With baseball’s new 10-day disabled list, players are hitting the DL nine percent more frequently so far this season.
As of Monday evening, there were 153 10-day DL stints compared with 140 15-day DL stints in the same time frame last season.
In the last decade, disabled list stays have grown tremendously. In 2006, 347 players wound up on the disabled list for 22,472 total days. Last season, a record 478 players spent 31,329 days on the DL. The implication is that could increase with the new rule.
In the first few weeks of the season, players with minor injuries have found themselves on the shelf when in the past they likely would’ve just been day-to-day.
The Nationals placed star shortstop Trea Turner on the 10-day disabled list on April 10 (retroactive to April 9) with a mild right hamstring strain. He was activated on April 21. Had the 15-day disabled list been in effect, Turner likely would have avoided the disabled list entirely.
Turner, who’s ADP was 16.0 in Yahoo! leagues and 17.7 in ESPN leagues, was a no-brainer to stash on the DL in fantasy leagues. And even if owners didn’t have a DL slot for him, they weren’t dropping him for whatever second-rate backup shortstop was available knowing he wouldn’t be on the shelf for long.
Big names such Turner, Josh Donaldson and Miguel Cabrera, all of whom have been on the 10-day DL this season, are always worth stashing, barring a season-ending injury in a non-keeper league. But with a player such as Red Sox utility man Brock Holt, who was placed on the 10-day DL with vertigo on April 21, it’s tough to justify using a DL spot in most formats because he doesn’t play every day. Aside from AL-only leagues, Holt was droppable, especially in ESPN standard leagues, which have just one DL slot.

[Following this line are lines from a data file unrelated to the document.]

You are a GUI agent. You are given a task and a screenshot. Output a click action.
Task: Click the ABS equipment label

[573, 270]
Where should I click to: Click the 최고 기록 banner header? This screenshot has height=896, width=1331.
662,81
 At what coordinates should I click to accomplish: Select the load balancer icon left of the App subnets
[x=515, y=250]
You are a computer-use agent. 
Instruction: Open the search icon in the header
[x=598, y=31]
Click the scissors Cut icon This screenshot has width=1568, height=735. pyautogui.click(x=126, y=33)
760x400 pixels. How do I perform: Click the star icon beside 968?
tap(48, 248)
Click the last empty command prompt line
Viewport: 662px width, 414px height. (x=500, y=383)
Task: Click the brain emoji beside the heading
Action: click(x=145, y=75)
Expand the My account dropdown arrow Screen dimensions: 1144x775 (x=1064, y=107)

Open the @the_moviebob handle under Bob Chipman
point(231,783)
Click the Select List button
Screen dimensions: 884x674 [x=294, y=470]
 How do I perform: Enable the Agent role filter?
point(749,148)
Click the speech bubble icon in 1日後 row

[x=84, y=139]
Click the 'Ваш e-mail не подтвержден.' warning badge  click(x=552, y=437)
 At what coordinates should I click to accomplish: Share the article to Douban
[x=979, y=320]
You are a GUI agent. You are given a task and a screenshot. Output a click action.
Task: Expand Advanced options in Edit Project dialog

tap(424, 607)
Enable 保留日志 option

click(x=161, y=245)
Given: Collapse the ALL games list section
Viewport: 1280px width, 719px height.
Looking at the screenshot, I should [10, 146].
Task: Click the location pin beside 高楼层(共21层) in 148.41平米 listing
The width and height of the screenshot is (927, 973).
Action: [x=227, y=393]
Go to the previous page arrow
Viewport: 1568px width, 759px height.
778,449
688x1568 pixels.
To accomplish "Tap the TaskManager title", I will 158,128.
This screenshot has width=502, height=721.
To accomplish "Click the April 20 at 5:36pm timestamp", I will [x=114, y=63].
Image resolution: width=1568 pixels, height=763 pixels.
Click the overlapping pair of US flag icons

The 10-day DL particularly benefits starting pitchers because, depending on their team’s schedule, they could potentially miss just one start.
Take Red Sox starter Drew Pomeranz. Boston put him on the DL on March 30, before the start of the regular season, with a left forearm flexor strain. The Red Sox activated him on April 11, which pushed back his first scheduled start by just two days.
That may have hurt owners in head-to-head formats in the first week of the season because Pomeranz was due to make his first start on the final Sunday of the first week, but instead he made two starts in Week 2, earning a win and striking out 16. Pomeranz’s DL stint also allowed owners to stream another starter in Week 1.
According to ESPN’s Ron Shandler, an average of 10 to 12 players per fantasy team land on the DL throughout the course of the 162-game season.
The bottom line — expect to see more players accumulate more days on the disabled list, and prepare accordingly.